• **TASK TO CARRY OUT**
Copy each line of the entries beneath that contains the word "dialog".

:::

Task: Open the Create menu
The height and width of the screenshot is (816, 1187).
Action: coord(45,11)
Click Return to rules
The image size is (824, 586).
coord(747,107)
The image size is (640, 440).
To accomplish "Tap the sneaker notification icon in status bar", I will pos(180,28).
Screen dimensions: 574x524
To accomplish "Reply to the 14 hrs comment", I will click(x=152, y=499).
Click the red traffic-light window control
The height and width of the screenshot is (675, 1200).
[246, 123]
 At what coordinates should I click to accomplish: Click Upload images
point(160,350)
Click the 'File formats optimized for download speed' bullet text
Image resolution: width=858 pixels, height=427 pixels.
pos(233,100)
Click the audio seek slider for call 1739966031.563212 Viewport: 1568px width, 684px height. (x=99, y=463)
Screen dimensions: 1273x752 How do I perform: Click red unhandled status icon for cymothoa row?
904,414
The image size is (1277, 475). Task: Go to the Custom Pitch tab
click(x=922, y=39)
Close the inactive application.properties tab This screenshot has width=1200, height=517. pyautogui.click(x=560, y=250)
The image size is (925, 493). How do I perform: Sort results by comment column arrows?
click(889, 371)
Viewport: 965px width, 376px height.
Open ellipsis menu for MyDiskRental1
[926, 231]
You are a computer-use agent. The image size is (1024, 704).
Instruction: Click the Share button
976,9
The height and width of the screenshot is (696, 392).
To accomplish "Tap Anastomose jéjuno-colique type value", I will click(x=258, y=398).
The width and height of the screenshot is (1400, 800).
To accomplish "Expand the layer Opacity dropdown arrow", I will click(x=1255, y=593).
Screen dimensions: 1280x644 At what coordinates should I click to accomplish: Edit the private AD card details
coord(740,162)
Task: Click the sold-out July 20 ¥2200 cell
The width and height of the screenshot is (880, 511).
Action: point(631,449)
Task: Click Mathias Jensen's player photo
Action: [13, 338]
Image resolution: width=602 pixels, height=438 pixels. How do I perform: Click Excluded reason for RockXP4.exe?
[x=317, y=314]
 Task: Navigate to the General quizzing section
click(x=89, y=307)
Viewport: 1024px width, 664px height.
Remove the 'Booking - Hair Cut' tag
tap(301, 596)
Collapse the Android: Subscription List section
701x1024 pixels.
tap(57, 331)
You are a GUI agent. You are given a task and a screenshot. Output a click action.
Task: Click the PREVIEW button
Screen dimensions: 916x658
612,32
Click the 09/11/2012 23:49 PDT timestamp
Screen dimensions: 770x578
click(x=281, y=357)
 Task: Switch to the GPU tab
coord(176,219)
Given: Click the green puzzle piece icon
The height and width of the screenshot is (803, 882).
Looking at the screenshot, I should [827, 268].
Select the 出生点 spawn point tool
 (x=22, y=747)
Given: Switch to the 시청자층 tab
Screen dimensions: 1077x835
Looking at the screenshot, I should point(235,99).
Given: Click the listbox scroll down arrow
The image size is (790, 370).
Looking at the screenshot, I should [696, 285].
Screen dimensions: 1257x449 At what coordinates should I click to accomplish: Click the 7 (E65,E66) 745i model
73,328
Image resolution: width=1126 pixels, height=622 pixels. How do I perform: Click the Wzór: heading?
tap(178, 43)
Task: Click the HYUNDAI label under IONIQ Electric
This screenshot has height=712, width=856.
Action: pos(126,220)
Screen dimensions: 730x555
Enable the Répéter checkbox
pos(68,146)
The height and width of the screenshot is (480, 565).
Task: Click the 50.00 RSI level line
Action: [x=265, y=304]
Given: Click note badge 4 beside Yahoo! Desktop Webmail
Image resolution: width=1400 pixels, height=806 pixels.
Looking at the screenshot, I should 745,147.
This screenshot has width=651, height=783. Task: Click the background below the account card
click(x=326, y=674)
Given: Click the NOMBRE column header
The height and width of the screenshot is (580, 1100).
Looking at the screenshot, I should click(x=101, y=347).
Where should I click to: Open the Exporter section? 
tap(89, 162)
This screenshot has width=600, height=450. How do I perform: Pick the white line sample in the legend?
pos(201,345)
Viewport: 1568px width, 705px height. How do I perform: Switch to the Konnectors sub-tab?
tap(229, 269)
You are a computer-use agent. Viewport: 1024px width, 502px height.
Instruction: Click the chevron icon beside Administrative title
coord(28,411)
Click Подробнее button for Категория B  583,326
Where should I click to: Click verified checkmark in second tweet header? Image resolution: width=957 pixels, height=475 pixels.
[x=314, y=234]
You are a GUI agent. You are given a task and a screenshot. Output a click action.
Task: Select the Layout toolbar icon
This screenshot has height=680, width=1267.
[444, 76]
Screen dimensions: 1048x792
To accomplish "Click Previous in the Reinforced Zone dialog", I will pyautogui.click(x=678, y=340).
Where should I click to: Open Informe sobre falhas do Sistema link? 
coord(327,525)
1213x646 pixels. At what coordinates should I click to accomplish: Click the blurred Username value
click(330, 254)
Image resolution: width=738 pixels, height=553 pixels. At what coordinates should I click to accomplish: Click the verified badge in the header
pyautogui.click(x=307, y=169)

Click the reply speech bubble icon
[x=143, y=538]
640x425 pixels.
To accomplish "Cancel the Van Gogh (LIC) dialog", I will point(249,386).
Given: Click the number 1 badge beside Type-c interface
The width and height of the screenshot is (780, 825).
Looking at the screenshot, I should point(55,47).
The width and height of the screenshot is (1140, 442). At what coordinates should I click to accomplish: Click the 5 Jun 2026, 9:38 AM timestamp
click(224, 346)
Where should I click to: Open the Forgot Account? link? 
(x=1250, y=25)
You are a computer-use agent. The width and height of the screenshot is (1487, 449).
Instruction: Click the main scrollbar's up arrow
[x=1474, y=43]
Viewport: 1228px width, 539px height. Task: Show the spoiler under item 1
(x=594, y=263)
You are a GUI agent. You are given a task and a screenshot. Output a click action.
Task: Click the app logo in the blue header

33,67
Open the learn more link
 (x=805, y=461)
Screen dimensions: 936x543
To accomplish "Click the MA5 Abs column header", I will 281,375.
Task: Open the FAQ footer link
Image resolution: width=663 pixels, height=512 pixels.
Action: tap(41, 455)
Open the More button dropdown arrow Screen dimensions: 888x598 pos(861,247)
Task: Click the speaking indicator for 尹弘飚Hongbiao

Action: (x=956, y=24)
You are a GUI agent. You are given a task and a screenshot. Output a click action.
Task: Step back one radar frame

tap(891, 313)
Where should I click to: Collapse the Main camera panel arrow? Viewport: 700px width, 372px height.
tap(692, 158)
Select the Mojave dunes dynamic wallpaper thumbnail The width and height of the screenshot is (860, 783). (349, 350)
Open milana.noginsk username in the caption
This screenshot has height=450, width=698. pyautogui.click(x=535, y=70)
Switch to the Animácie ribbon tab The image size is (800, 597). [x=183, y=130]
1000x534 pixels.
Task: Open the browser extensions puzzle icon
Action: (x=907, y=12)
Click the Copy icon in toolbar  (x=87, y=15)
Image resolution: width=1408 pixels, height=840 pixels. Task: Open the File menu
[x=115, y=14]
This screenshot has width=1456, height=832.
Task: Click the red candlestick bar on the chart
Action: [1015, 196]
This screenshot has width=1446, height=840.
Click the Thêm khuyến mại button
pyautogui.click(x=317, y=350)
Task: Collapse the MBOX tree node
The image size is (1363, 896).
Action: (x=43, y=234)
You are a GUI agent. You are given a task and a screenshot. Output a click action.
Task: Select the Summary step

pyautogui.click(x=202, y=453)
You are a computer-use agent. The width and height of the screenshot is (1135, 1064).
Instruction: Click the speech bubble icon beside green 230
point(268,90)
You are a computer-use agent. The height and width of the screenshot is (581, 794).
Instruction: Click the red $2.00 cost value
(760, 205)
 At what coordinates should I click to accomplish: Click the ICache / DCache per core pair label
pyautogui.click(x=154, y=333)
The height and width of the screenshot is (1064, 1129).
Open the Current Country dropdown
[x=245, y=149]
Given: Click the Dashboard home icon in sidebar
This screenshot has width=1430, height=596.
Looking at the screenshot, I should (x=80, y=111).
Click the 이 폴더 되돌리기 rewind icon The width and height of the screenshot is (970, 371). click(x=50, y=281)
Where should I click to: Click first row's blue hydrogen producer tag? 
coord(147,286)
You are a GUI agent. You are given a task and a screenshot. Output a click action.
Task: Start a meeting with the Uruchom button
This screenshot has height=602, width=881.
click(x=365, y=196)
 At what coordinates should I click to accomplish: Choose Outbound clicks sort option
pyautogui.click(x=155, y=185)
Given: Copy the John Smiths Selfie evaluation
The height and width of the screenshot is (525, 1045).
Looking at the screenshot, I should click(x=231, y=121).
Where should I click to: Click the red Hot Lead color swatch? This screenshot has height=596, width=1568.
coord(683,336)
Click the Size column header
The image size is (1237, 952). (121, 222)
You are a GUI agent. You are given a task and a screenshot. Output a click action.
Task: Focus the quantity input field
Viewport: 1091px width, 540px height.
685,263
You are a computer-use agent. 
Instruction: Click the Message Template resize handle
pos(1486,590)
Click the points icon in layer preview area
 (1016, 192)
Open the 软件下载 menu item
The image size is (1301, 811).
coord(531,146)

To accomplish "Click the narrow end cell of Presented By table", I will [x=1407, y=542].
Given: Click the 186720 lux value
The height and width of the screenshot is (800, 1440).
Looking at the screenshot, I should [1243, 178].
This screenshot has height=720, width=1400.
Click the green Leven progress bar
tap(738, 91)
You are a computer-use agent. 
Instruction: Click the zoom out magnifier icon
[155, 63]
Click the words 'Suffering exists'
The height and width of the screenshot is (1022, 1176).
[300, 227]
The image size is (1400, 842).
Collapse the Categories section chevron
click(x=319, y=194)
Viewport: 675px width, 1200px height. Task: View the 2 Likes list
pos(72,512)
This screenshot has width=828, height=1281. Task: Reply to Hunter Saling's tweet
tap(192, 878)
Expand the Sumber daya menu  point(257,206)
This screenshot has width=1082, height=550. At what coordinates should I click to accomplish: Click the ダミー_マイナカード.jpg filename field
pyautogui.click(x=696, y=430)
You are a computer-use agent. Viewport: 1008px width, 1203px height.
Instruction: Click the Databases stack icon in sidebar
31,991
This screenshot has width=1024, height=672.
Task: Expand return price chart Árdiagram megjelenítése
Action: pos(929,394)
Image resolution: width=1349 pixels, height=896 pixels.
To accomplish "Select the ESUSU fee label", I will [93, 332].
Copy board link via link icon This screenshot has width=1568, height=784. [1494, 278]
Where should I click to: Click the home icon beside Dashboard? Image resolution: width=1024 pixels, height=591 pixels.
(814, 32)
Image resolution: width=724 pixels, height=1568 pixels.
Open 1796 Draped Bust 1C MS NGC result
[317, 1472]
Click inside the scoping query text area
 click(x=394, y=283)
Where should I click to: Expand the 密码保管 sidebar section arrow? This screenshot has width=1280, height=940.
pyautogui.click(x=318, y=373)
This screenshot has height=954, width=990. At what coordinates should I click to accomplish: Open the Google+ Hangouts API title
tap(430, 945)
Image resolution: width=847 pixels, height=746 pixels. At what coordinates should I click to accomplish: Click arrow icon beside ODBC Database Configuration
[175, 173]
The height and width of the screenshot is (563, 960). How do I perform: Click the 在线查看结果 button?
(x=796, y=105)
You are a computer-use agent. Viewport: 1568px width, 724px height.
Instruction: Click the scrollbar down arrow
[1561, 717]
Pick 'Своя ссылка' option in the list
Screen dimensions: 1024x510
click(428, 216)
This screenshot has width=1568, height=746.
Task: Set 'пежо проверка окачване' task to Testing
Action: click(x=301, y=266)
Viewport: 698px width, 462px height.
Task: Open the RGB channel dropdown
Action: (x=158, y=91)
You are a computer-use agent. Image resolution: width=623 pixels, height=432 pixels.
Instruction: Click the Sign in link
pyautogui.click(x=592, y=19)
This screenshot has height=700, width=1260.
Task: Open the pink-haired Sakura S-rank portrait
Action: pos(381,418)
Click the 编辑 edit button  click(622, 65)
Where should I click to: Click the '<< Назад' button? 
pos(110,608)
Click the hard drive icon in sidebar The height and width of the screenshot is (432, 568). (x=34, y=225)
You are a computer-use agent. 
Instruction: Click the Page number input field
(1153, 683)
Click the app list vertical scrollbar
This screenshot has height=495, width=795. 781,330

:::

• **RESULT**
To accomplish "Click Previous in the Reinforced Zone dialog", I will pyautogui.click(x=678, y=340).
To accomplish "Cancel the Van Gogh (LIC) dialog", I will point(249,386).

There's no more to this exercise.